In this podcast, I share my take on whether or not it's ethical to do research for advertising purposes to pregnant mothers and their babies in the womb.

This podcast is about the background information on the author Martin Lindstrom. This book describes how companies “brandwash” children at an early age. Companies use pregnant women for research on babies in the womb. Studies have shown that we determine our likes and preferences of brands and products by the age of 7, but Lindstrom believes it’s much earlier than that. It begins in the womb. In this podcast, I share my take on whether or not it’s ethical to do research for advertising purposes to pregnant mothers and their babies in the womb. It’s crazy to think that we are heavily influenced by what our mother does, see, hear or smell during her pregnancy. All of her decisions lead to our decisions in the future, and marketers and advertisers want to be the first to know.

9 Comments

  1. The idea of advertising to pregnant women, to reach the baby is crazy. While I feel like more research should be done before we can claim it as fact, it is clear that early childhood, even earlier than previously thought, is an essential time period for brands to make their first impressions on children/babies.
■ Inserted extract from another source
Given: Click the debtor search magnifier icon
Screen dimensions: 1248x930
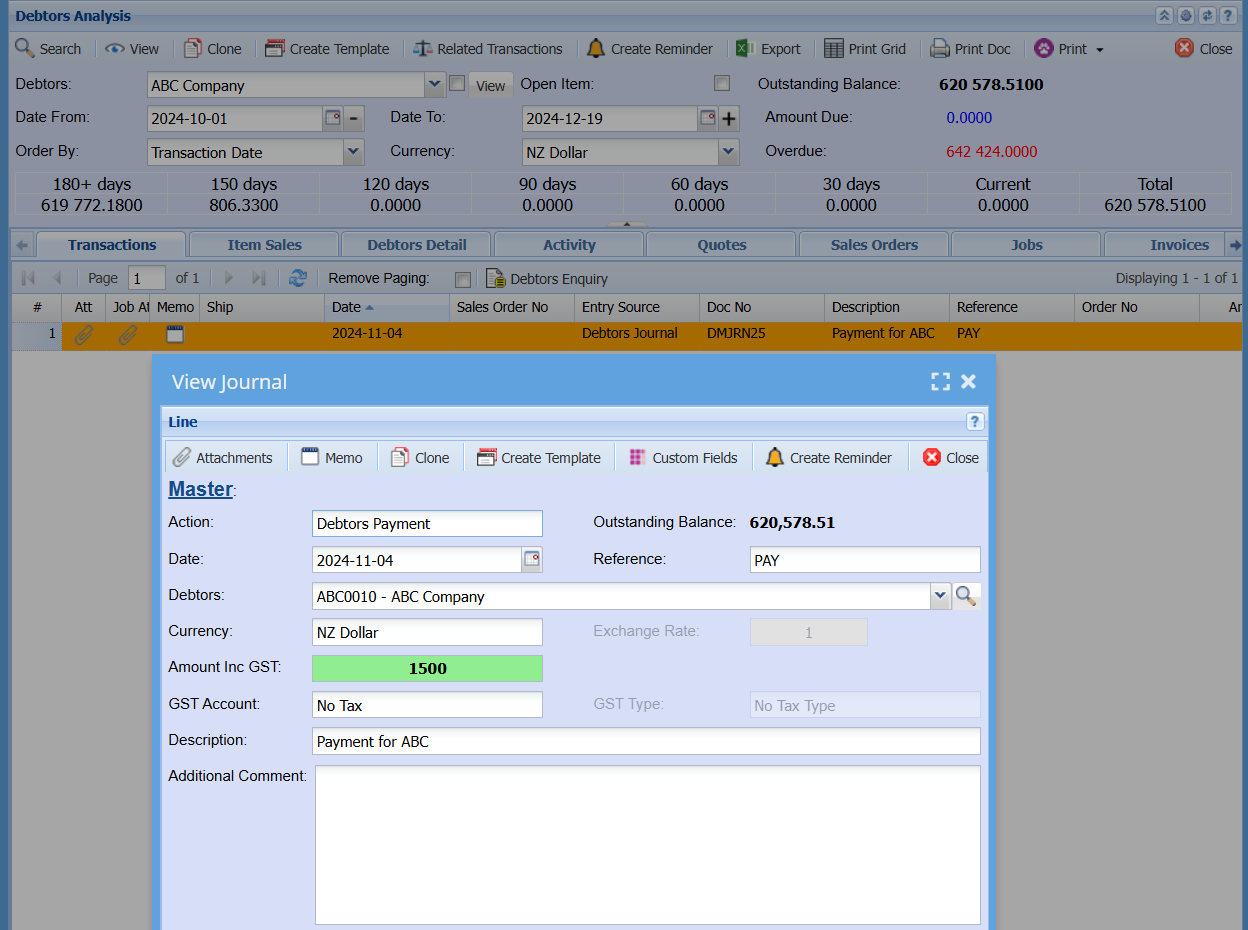Looking at the screenshot, I should coord(965,596).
  2. I definitely agree with you that Lindstrom isn’t the best writer, but his research is incredibly interesting! I think it’s cool that you pointed out that we as consumers are influenced when we’re in the womb and the study of the babies that showed a preference for a TV jingle. As marketers, this incredibly useful, but I agree that it’s not very ethical to target consumers before they’re even born and their mothers at this stage in life.

  3. Wow. This was really interesting. I never once considered the power of brands to this magnitude. The idea of brandwash is accurate, but to impact a mother and baby at such a intimate time, seems a bit cruel. I definitely think that the brand decisions I make today are because of the brands I grew up comfortable with. I hope it is not because of a jingle I heard in utero. That said, this was very new to me and I’m glad you shared this example.
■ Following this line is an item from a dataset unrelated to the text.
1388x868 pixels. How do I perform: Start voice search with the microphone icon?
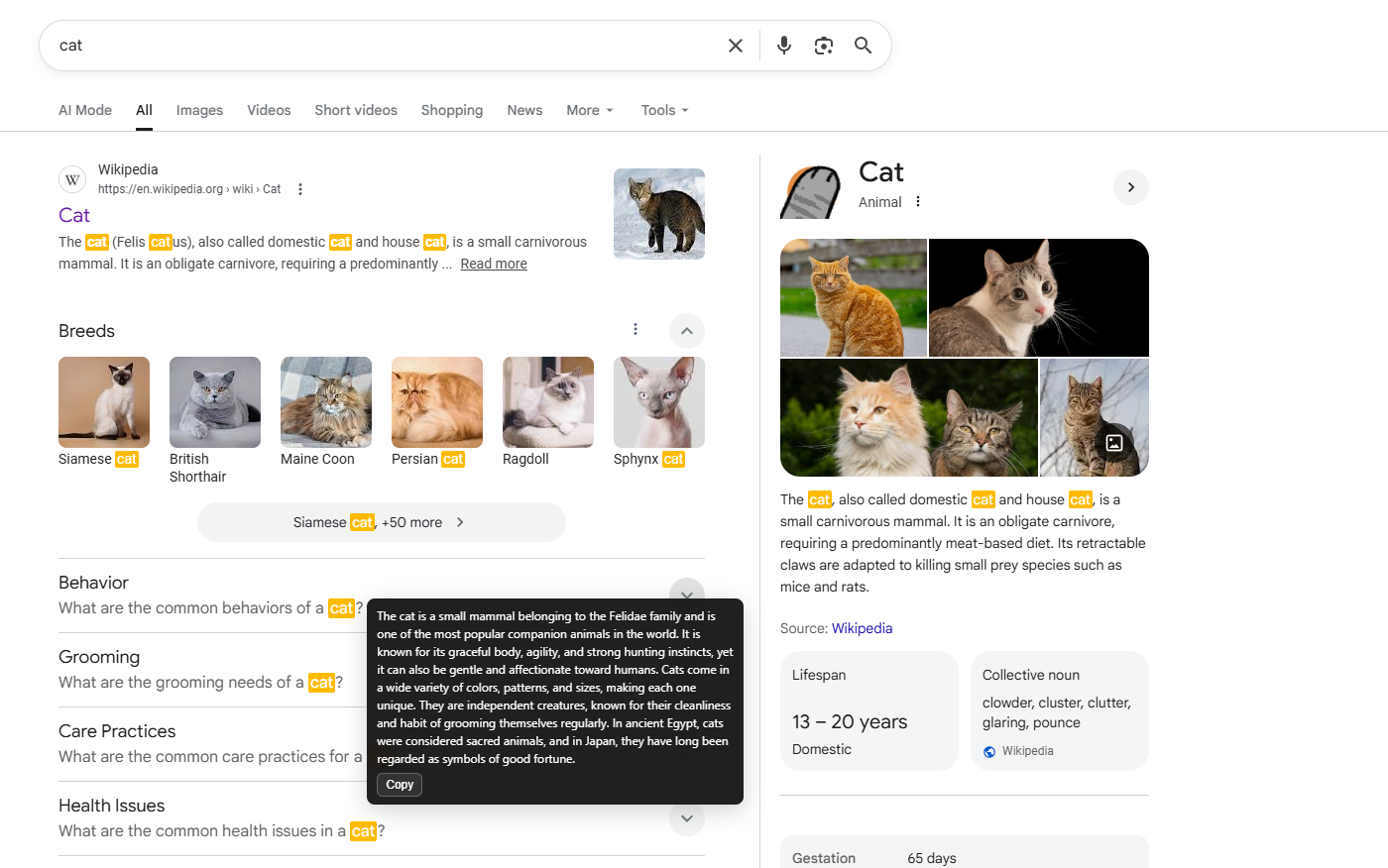click(783, 45)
  4. I think Martin Lindstrom’s work is fascinating. However, I’m a little skeptical of his claim that most of our brand preferences are decided before we turn 7. At that age, most of the things that we will buy in our lifetime have not yet become relevant to us. I’m sure that children form some brand preferences at very young ages, but to say “most” or our preferences are decided by age 7 seems like an exaggeration. The idea of marketing to pregnant women is an interesting concept that I haven’t heard before, but it seems like only huge brands have the resources to invest in something like this.
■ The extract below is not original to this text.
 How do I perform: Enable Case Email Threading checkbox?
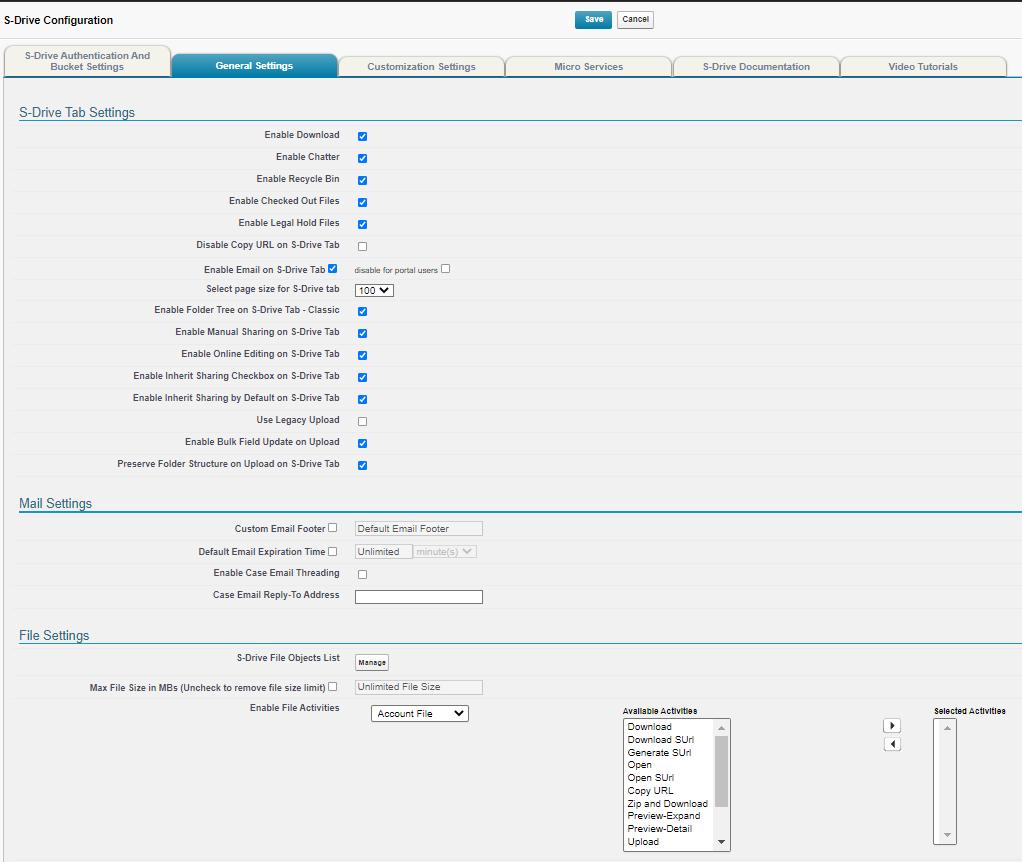point(362,574)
  5. Martin Lindstrom proposes very similar ideas about advertising to children to David Helm and Neil Postman. The topic of advertising to children has always been a point of interest to me, because I’ve always felt that children aren’t developed mentally and emotionally enough to fully grasp what’s being said and shown to them. The idea of children having brand preferences under the age of 7 is so shocking, but it ultimately makes me wonder if children are choosing these preferences because they’re conscious about the brands, or because they just decided they liked this brand because they remember it.

  6. Martin Lindstrom’s work is definitely fascinating. I’ve always heard that playing classical music to your child in the womb will possibly “make them smarter”, but I never thought hearing any sounds/music actually makes a difference. I definitely want to look into this topic more to see what other professionals are saying about Lindstrom’s findings.

  7. Wow. This sounds like a really interesting read! I can’t believe the priming methods stores used to make mothers and babies have an affinity to them. Personally, I think it’s sort of unethical, but I would love to learn more about the methodology and results.

  8. This book sounds awesome… I love the psychological side of advertising, there is so much information that relates I don’t know why the advertising curriculum at Temple does not include psychology courses as mandatory. Iv’e heard of the ways people try to make their babies smarter especially when in the womb from only eating specific foods to the classical music playing it is pretty crazy stuff! I think the connection with how children grow up around advertising is interesting because I’m sure it shapes their mind especially with today’s kids glued to the television and their smart phone… brands should be extra careful to not act unethically when it comes to advertising towards children since in the end it’s the parents purchasing but then again that kid could be a really great persuader…

  9. To know that we are targeted with advertising in the womb is fascinating! Knowing how far marketers go to advertise to a younger audience – I wonder what ads my mom was served with while she was carrying me. This book seems pretty interesting I’m gonna check it out!